Deconstructing the song through its individual tracks, the dynamic between the band becomes clear: Keith Richards is the leader, with Charlie Watts playing off his fills and rhythm. Everyone else falls into place before Mick Jagger swoops over the top with his vocal. It’s a delicate balance, but the Stones nail it time and again. ‘Angie’ is no exception, and you can tell how the band works through their gradual layering in of instruments.
In your left ear, you get Richards’ iconic acoustic guitar, which leads off the song in all its melancholic minor-key glory. As he switches over from precise picking to gentle strumming, occasional chromatic notes that are otherwise buried in the mix start to become more clear. These minor mistakes actually dot the entire Rolling Stones’ discography, and it’s what makes them bluesier, dirtier, and rougher than most rock bands. They recorded live and weren’t afraid of going with a take that wasn’t technically perfect if the feeling on it was solid.

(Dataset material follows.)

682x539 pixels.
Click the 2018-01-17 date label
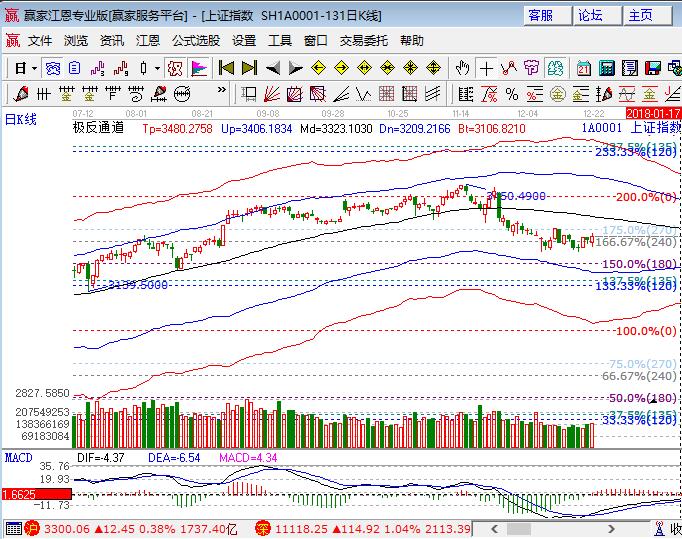(653, 114)
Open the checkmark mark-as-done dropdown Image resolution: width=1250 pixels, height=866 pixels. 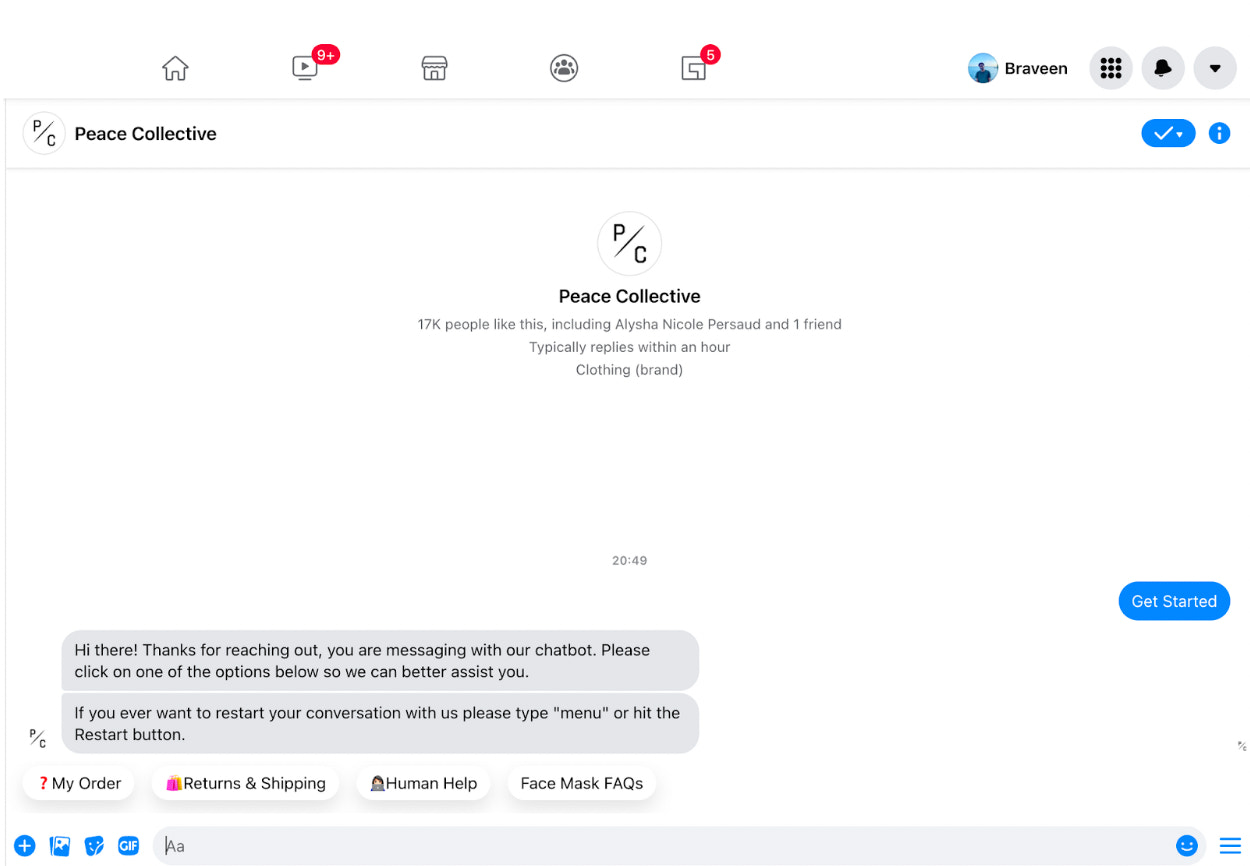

This being a ballad, the piano plays an essential role in bringing the beauty and sadness that makes a folky coffeehouse song into a grand tragic tale. When the band needed precise playing in their songs, they often turned to one man: session ace Nicky Hopkins. He’s played the samba backing of ‘Sympathy for the Devil’, the saloon barrelhouse style runs on ‘Loving Cup’, the Chicago-style chords of ‘Ventilator Blues’, and the psychedelic leads on ‘She’s a Rainbow’. He’s versatile and can add the perfect amount of colour to any song, even in a tune where he’s meant more to be felt than heard distinctly.
Backing up Richards once the song kicks into gear is Mick Taylor’s acoustic guitar. This is one of the rare instances in their partnership where Richards and Taylor actually achieve the “weaving” effect that Richards pioneered with Brain Jones and perfected with Ronnie Wood. During his tenure, Taylor almost exclusively played the lead, but on ‘Angie’, the two acoustics trade occasional blues licks and revert to strumming to create the song’s signature country-tinged feeling.
Over to the rhythm section, Bill Wyman and Charlie Watts have a pretty easy task on ‘Angie’: don’t get in the way, and that’s exactly what they do. Wyman avoids flashy runs, sticking mainly to the given chord’s root with occasional octaves thrown in when they’re not obtrusive. As he did for his entire tenure within the band, Watts is the rock that stays ever-so-slightly behind the beat to make the track more languid. But neither plods, and they collectively drive the song once the choruses necessitate an added jolt of energy.
Over the top of it all sits Jagger’s vocal. Jagger has always been more of a great frontman than a great technical singer, but the way he handles the melodic trills on lines like “you can’t say we’re satisfied” prove that he had great control over melody. Even when he goes big, Jagger is relatively restrained throughout ‘Angie’, never once shouting and even whispering at one point. In the video, Jagger gets an additional piano part from Hopkins on his track, and the duo makes a compelling case for playing the song as a strictly vocal and piano duet.
Ultimately though, it’s all the combined contributions from the Stones and Hopkins that makes ‘Angie’ such a beautiful ballad. One part that the video doesn’t cover is the string arrangement from Nicky Harrison, which adds that wistful layer of perfection without ever going into schmaltzy territory. That’s the key to ‘Angie’: it sounds heartfelt without ever getting too cheesy. That is down to the interplay between the musicians on the track, and the chemistry between the Stones as players. They mixed and matched personnel throughout the years, but it’s hard to argue against these five being the height of The Rolling Stones’ magical musical mojo.